Os limites dos contratos digitais informais
Apesar do reconhecimento de sua validade, a celebração de contratos digitais informais pode gerar riscos às partes. As mensagens trocadas por aplicativos podem ser excluídas ou perdidas, dificultando a conservação da prova e, consequentemente, a sua apresentação em eventual demanda judicial.
Além disso, a ausência de cláusulas detalhadas e da previsão de prazos, penalidades e obrigações específicas pode abrir margem para disputas ou interpretações divergentes. “Quando surgem conflitos, a falta de termos bem estabelecidos pode dificultar a resolução. Por isso, sempre que possível, é recomendável que os acordos sejam formalizados com maior grau de detalhamento, a fim de garantir segurança jurídica e previsibilidade às partes envolvidas”, ressalta Keller.
Outro ponto que merece destaque é que os contratos celebrados informalmente por WhatsApp não possuem força executiva imediata. “Nesses casos, para exigir o adimplemento da obrigação, o credor precisará recorrer à ação monitória, à ação de cobrança ou até mesmo à ação de conhecimento, procedimentos menos céleres se comparados ao procedimento da execução”. Uma alternativa, explica Keller, seria formalizar um documento particular constituído ou atestado por meio eletrônico, com assinatura eletrônica das partes, cuja integridade foi conferida pelo provedor de assinaturas, já que esse documento possui força executiva, possibilitando que, em caso de inadimplemento, o credor ingresse diretamente com uma ação de execução (art. 784, §4°, do Código de Processo Civil).
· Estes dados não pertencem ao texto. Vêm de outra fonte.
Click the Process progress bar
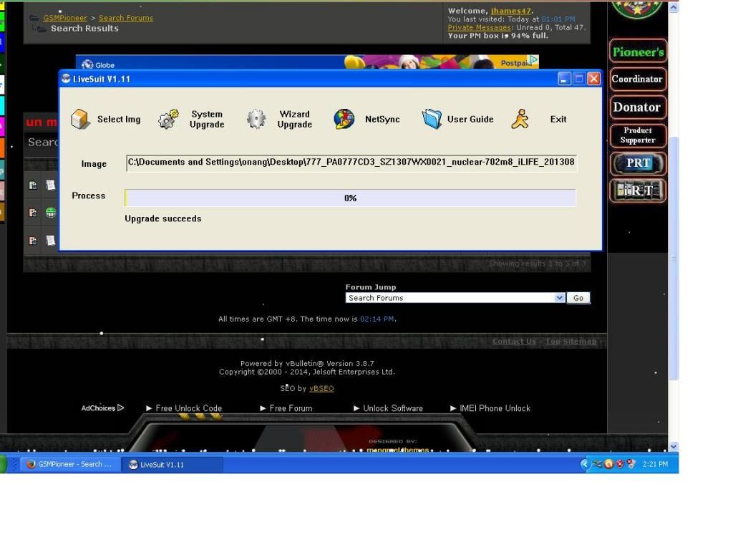The image size is (733, 550). (351, 198)
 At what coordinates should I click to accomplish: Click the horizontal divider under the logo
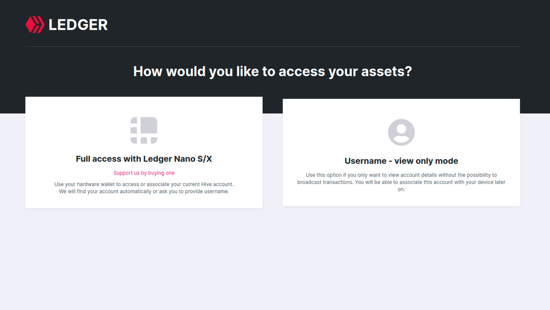tap(272, 46)
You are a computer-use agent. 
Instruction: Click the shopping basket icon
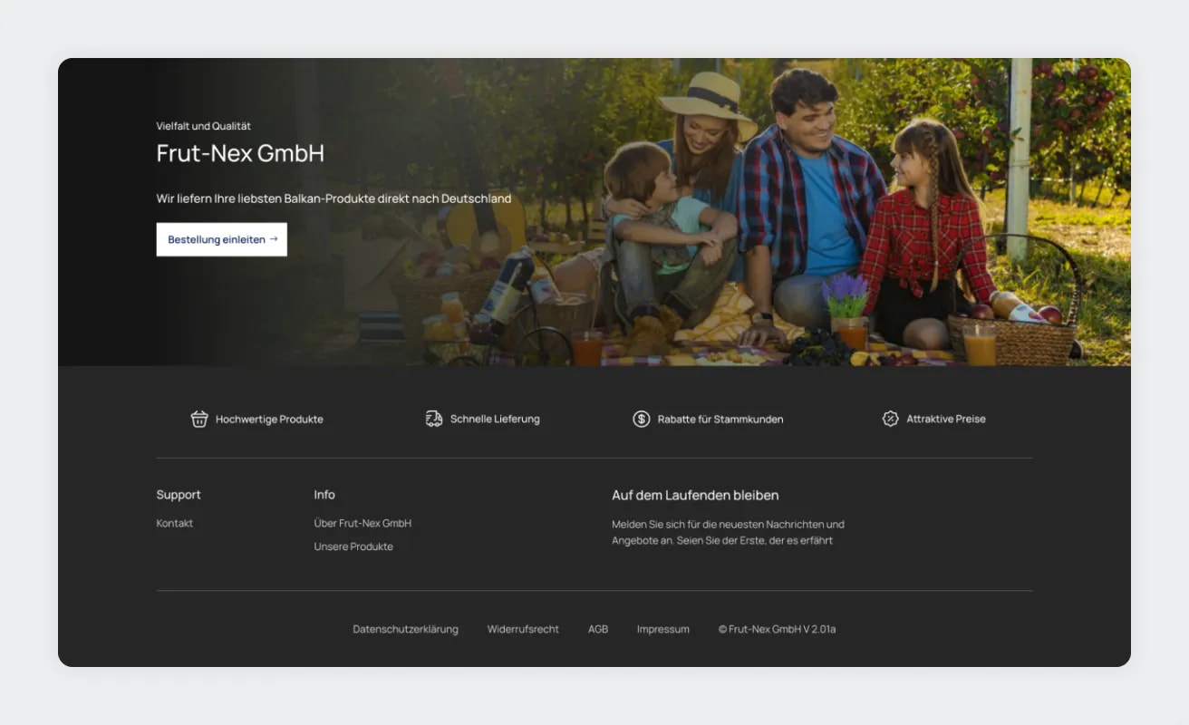(199, 419)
Em resumo, a inexistência de um instrumento escrito e assinado por duas testemunhas não impacta a validade do contrato, embora possa impactar a prova de seu conteúdo e a sua força executiva, fazendo com que o credor, em caso de inadimplemento, percorra um caminho mais demorado até ver reconhecido o seu direito, sobretudo se os termos do contrato não forem claros. “Diante desse contexto, embora a contratação informal por aplicativos digitais seja válida, é importante que as partes avaliem os riscos existentes”, conclui a advogada.